Orçamento Participativo de Vila Franca de Xira para 2018 apresenta novo modelo e novas oportunidades de participação


helena margarida

Divulgação

A edição de 2018 do Orçamento Participativo (OP’18), promovido pela Câmara Municipal de Vila Franca de Xira, apresenta um novo modelo e uma nova imagem, criando novas e mais alargadas oportunidades de participação a toda a população do Concelho.

Mantendo-se a afetação de 1 milhão de euros para a concretização dos projetos que venham a ser propostos e escolhidos pelos cidadãos, a principal novidade consiste na criação de três vertentes: Orçamento Participativo Geral (OPG), Orçamento Participativo para Entidades (OPE) e Orçamento Participativo Jovem (OPJ).

O prazo para a submissão de propostas no âmbito do OPG e OPE decorre entre maio e junho.

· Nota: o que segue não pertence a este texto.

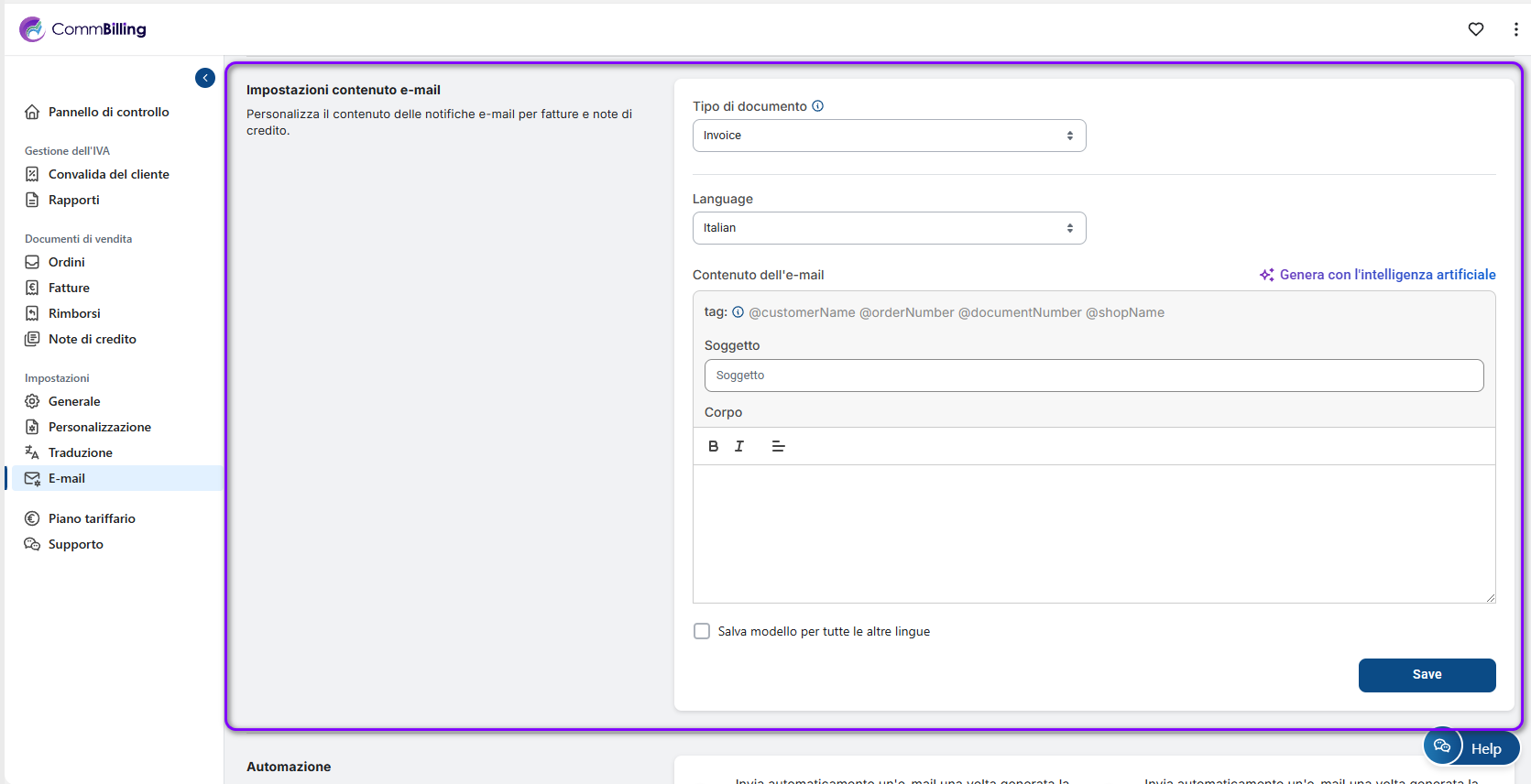Open Fatture in the sidebar
1531x784 pixels.
(x=69, y=288)
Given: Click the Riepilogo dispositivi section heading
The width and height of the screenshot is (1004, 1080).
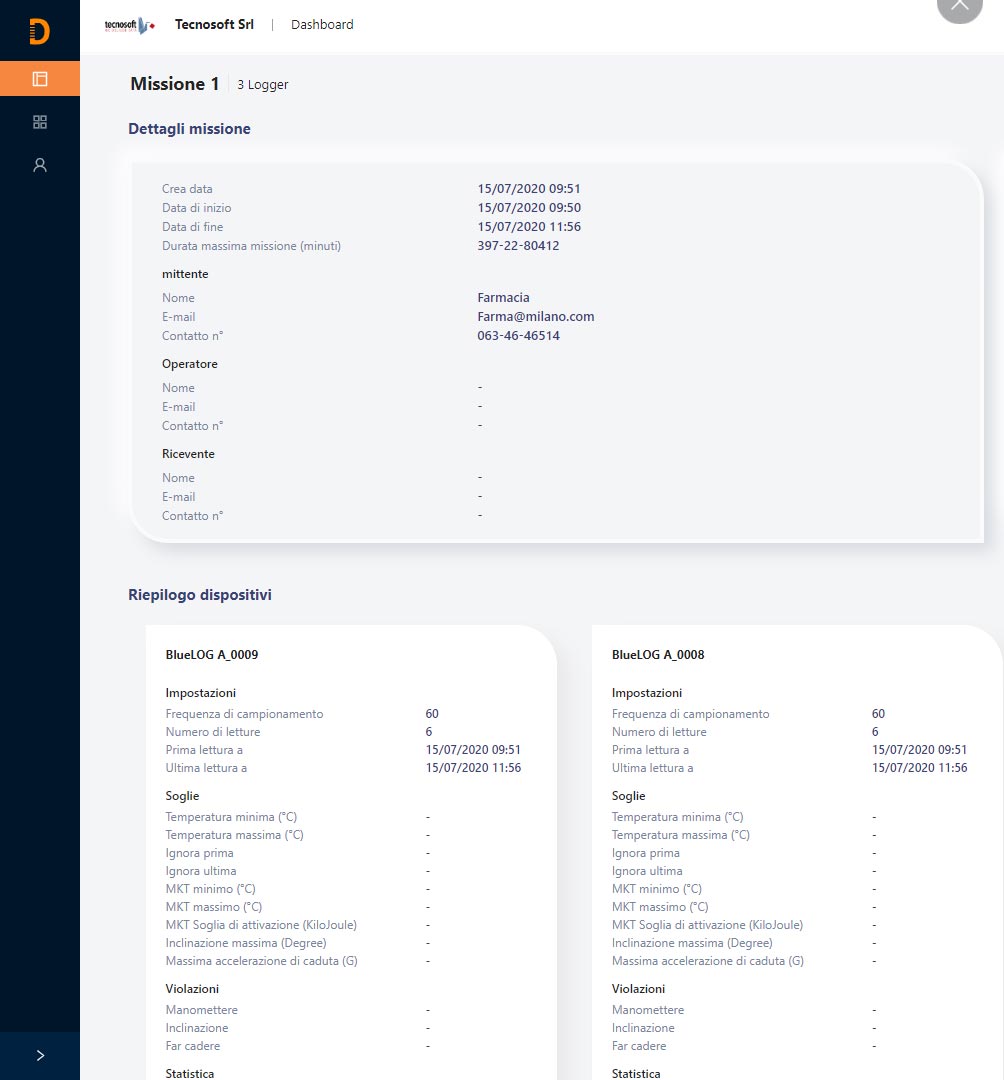Looking at the screenshot, I should point(200,595).

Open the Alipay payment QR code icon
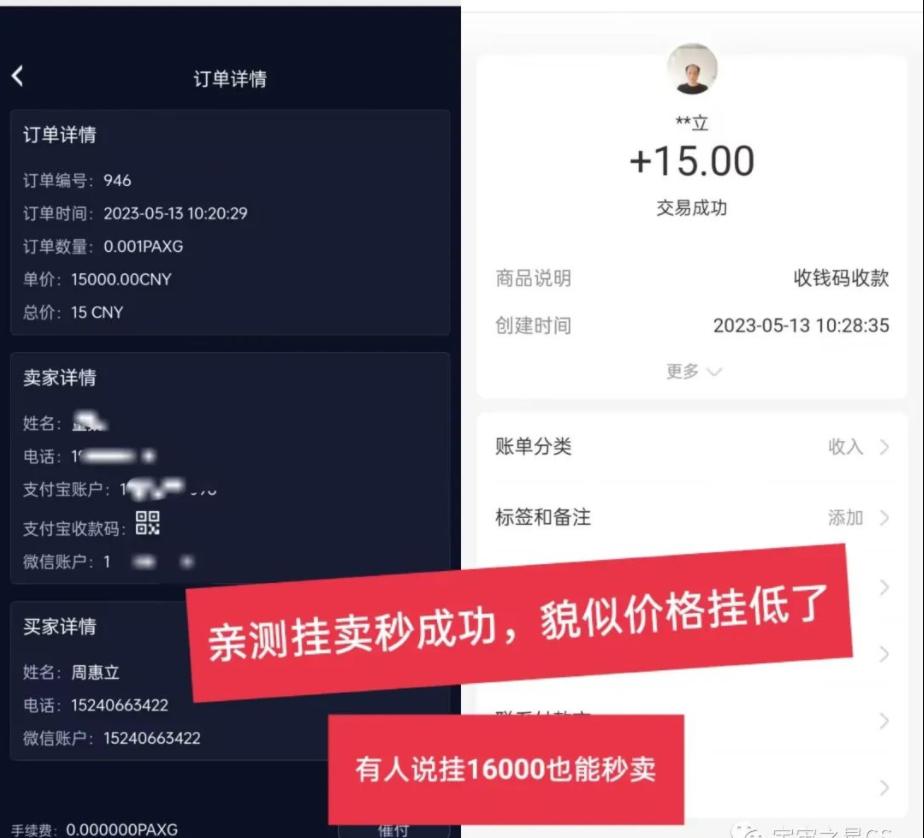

No Orçamento Participativo Geral (OPG), com uma verba atribuída de 450.000,00€, têm enquadramento todos os projetos que venham a ser apresentados por cidadãos recenseados no Concelho e que incidam sobre o território Concelhio. Esta vertente do OP’18 distingue-se do Orçamento Participativo para Entidades (OPE), que englobará exclusivamente os projetos a realizar nas entidades que prosseguem fins públicos no território concelhio. A esta modalidade (OPE), podem também submeter propostas, para além dos cidadãos recenseados no Concelho, as direções das referidas entidades. O valor disponível é também de 450.000,00 €.

O Orçamento Participativo Jovem (OPJ) destina-se aos estudantes nas escolas públicas do Concelho, entre os 12 e os 18 anos, que poderão apresentar projetos a concretizar em qualquer local do município. A submissão destas propostas terá lugar entre outubro e dezembro, existindo para o efeito uma verba de 100.000,00 €.

Com o lema “Novo Modelo, Oportunidades para Todos!”, o Executivo Municipal pretende continuar a aumentar as possibilidades de participação democrática a todos os cidadãos, num processo enquadrado nos princípios gerais da transparência e da inclusão. Pretende-se ainda potenciar a diversidade de projetos e, consequentemente, registar um número cada vez mais alargado de codecisores das políticas públicas.